| Problem details |
Copy every record word for word. Pictures are not part of the copy.

::::::::

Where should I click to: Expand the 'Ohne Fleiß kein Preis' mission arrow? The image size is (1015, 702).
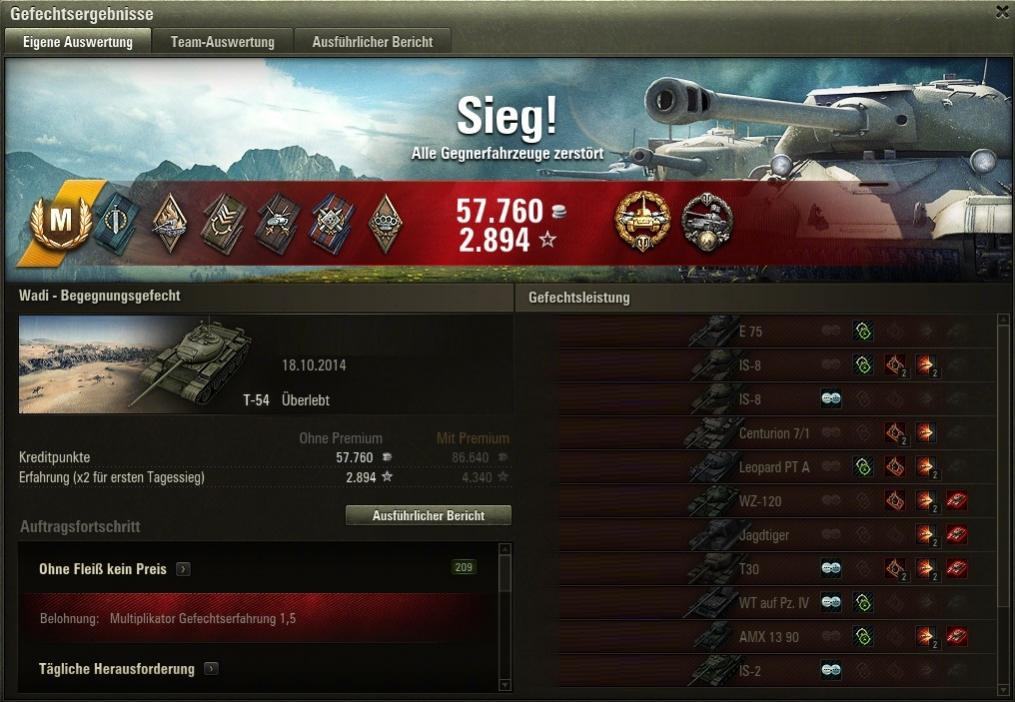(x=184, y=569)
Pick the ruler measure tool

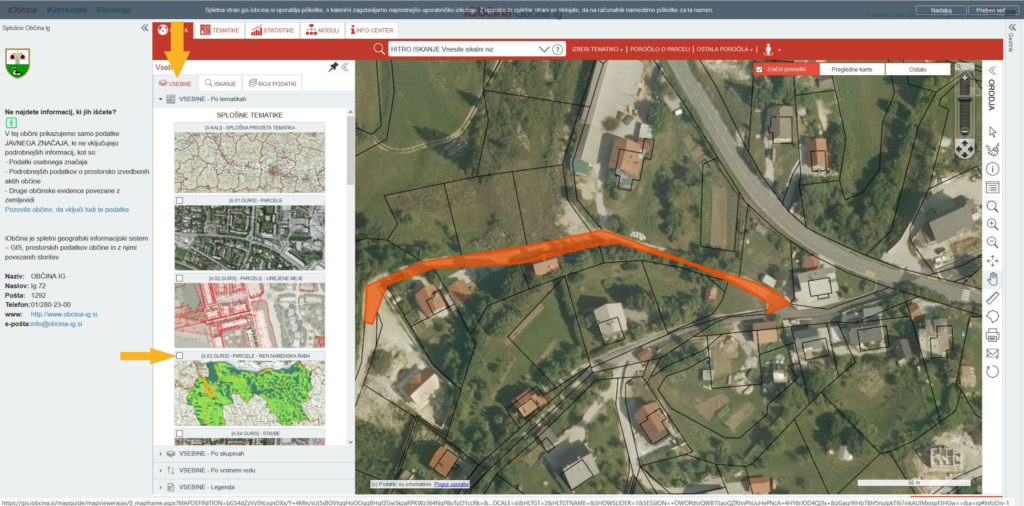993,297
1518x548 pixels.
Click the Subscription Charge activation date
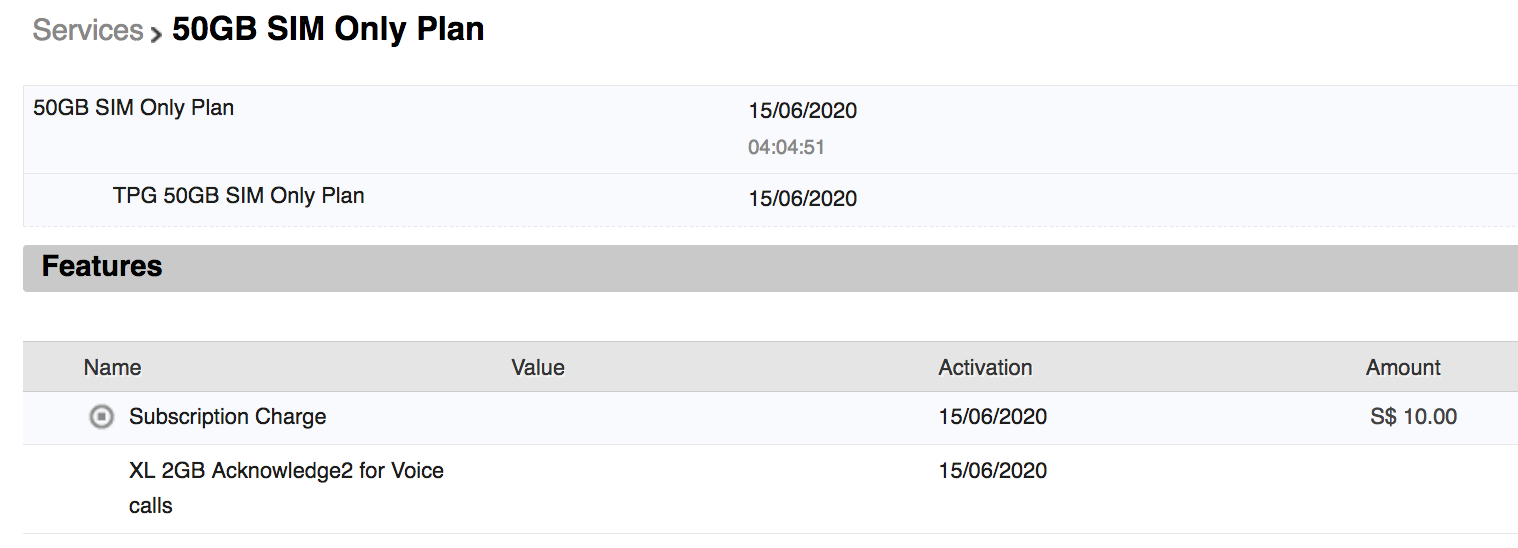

::::::::

| Solution for this problem |
Where should I click to: Expand the 'Ohne Fleiß kein Preis' mission arrow? The image size is (1015, 702).
(x=184, y=569)
Pick the ruler measure tool

993,297
1518x548 pixels.
Click the Subscription Charge activation date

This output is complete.